--- Provided material ---

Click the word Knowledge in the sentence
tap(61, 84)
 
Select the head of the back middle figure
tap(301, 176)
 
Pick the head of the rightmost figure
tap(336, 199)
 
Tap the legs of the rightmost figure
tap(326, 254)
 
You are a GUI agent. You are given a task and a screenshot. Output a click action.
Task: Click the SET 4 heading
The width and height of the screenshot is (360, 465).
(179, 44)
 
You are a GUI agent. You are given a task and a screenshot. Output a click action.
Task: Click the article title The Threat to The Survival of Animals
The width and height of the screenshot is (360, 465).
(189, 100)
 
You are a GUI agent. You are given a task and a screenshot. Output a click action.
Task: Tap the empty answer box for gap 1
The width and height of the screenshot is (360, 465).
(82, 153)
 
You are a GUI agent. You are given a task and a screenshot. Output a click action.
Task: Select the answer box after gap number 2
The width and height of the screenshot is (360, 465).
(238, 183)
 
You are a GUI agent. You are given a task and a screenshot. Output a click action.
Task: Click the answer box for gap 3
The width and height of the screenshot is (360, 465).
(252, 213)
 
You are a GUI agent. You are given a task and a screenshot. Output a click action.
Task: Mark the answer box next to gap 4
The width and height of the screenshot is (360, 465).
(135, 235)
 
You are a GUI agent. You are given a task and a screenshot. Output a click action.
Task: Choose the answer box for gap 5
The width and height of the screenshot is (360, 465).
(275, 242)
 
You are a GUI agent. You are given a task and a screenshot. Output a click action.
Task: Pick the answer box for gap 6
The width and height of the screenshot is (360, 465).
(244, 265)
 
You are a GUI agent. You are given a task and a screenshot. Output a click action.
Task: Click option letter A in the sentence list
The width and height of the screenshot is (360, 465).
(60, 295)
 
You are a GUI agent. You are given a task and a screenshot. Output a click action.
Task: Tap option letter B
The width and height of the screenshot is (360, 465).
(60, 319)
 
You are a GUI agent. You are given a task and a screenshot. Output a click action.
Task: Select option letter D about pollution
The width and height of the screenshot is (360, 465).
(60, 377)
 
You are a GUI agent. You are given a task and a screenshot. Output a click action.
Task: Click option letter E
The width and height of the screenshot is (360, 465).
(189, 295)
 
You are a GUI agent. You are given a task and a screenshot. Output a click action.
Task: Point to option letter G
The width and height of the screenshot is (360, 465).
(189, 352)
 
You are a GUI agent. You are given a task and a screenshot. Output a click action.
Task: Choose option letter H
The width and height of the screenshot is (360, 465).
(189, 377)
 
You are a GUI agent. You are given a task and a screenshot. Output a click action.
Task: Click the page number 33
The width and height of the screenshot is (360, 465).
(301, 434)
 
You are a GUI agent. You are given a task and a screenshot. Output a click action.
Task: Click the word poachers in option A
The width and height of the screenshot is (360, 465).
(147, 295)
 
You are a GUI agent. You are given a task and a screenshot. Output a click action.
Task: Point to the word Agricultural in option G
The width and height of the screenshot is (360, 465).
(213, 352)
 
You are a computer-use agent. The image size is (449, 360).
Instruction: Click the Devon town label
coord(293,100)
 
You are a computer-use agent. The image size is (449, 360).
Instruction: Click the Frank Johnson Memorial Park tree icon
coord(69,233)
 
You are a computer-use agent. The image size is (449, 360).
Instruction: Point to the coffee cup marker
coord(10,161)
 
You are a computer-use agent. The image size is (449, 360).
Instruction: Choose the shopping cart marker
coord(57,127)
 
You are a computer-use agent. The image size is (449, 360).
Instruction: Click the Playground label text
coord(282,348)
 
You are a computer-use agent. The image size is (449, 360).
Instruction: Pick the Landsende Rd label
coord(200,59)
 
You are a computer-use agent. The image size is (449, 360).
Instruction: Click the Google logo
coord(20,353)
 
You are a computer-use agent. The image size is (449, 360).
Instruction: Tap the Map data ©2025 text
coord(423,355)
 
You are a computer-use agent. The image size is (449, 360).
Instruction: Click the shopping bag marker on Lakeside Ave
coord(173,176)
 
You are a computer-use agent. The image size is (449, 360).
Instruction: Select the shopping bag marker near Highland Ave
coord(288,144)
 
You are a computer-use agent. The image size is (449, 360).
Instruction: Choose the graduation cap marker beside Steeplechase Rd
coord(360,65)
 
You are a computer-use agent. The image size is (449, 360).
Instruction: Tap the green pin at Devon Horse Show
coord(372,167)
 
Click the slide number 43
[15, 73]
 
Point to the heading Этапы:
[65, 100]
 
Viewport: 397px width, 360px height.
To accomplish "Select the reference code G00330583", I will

---

Duplicate all of the data above, reproducing every line word for word.

Click the word Knowledge in the sentence
tap(61, 84)
 
Select the head of the back middle figure
tap(301, 176)
 
Pick the head of the rightmost figure
tap(336, 199)
 
Tap the legs of the rightmost figure
tap(326, 254)
 
You are a GUI agent. You are given a task and a screenshot. Output a click action.
Task: Click the SET 4 heading
The width and height of the screenshot is (360, 465).
(179, 44)
 
You are a GUI agent. You are given a task and a screenshot. Output a click action.
Task: Click the article title The Threat to The Survival of Animals
The width and height of the screenshot is (360, 465).
(189, 100)
 
You are a GUI agent. You are given a task and a screenshot. Output a click action.
Task: Tap the empty answer box for gap 1
The width and height of the screenshot is (360, 465).
(82, 153)
 
You are a GUI agent. You are given a task and a screenshot. Output a click action.
Task: Select the answer box after gap number 2
The width and height of the screenshot is (360, 465).
(238, 183)
 
You are a GUI agent. You are given a task and a screenshot. Output a click action.
Task: Click the answer box for gap 3
The width and height of the screenshot is (360, 465).
(252, 213)
 
You are a GUI agent. You are given a task and a screenshot. Output a click action.
Task: Mark the answer box next to gap 4
The width and height of the screenshot is (360, 465).
(135, 235)
 
You are a GUI agent. You are given a task and a screenshot. Output a click action.
Task: Choose the answer box for gap 5
The width and height of the screenshot is (360, 465).
(275, 242)
 
You are a GUI agent. You are given a task and a screenshot. Output a click action.
Task: Pick the answer box for gap 6
The width and height of the screenshot is (360, 465).
(244, 265)
 
You are a GUI agent. You are given a task and a screenshot. Output a click action.
Task: Click option letter A in the sentence list
The width and height of the screenshot is (360, 465).
(60, 295)
 
You are a GUI agent. You are given a task and a screenshot. Output a click action.
Task: Tap option letter B
The width and height of the screenshot is (360, 465).
(60, 319)
 
You are a GUI agent. You are given a task and a screenshot. Output a click action.
Task: Select option letter D about pollution
The width and height of the screenshot is (360, 465).
(60, 377)
 
You are a GUI agent. You are given a task and a screenshot. Output a click action.
Task: Click option letter E
The width and height of the screenshot is (360, 465).
(189, 295)
 
You are a GUI agent. You are given a task and a screenshot. Output a click action.
Task: Point to option letter G
The width and height of the screenshot is (360, 465).
(189, 352)
 
You are a GUI agent. You are given a task and a screenshot. Output a click action.
Task: Choose option letter H
The width and height of the screenshot is (360, 465).
(189, 377)
 
You are a GUI agent. You are given a task and a screenshot. Output a click action.
Task: Click the page number 33
The width and height of the screenshot is (360, 465).
(301, 434)
 
You are a GUI agent. You are given a task and a screenshot. Output a click action.
Task: Click the word poachers in option A
The width and height of the screenshot is (360, 465).
(147, 295)
 
You are a GUI agent. You are given a task and a screenshot. Output a click action.
Task: Point to the word Agricultural in option G
The width and height of the screenshot is (360, 465).
(213, 352)
 
You are a computer-use agent. The image size is (449, 360).
Instruction: Click the Devon town label
coord(293,100)
 
You are a computer-use agent. The image size is (449, 360).
Instruction: Click the Frank Johnson Memorial Park tree icon
coord(69,233)
 
You are a computer-use agent. The image size is (449, 360).
Instruction: Point to the coffee cup marker
coord(10,161)
 
You are a computer-use agent. The image size is (449, 360).
Instruction: Choose the shopping cart marker
coord(57,127)
 
You are a computer-use agent. The image size is (449, 360).
Instruction: Click the Playground label text
coord(282,348)
 
You are a computer-use agent. The image size is (449, 360).
Instruction: Pick the Landsende Rd label
coord(200,59)
 
You are a computer-use agent. The image size is (449, 360).
Instruction: Click the Google logo
coord(20,353)
 
You are a computer-use agent. The image size is (449, 360).
Instruction: Tap the Map data ©2025 text
coord(423,355)
 
You are a computer-use agent. The image size is (449, 360).
Instruction: Click the shopping bag marker on Lakeside Ave
coord(173,176)
 
You are a computer-use agent. The image size is (449, 360).
Instruction: Select the shopping bag marker near Highland Ave
coord(288,144)
 
You are a computer-use agent. The image size is (449, 360).
Instruction: Choose the graduation cap marker beside Steeplechase Rd
coord(360,65)
 
You are a computer-use agent. The image size is (449, 360).
Instruction: Tap the green pin at Devon Horse Show
coord(372,167)
 
Click the slide number 43
[15, 73]
 
Point to the heading Этапы:
[65, 100]
 
Viewport: 397px width, 360px height.
To accomplish "Select the reference code G00330583", I will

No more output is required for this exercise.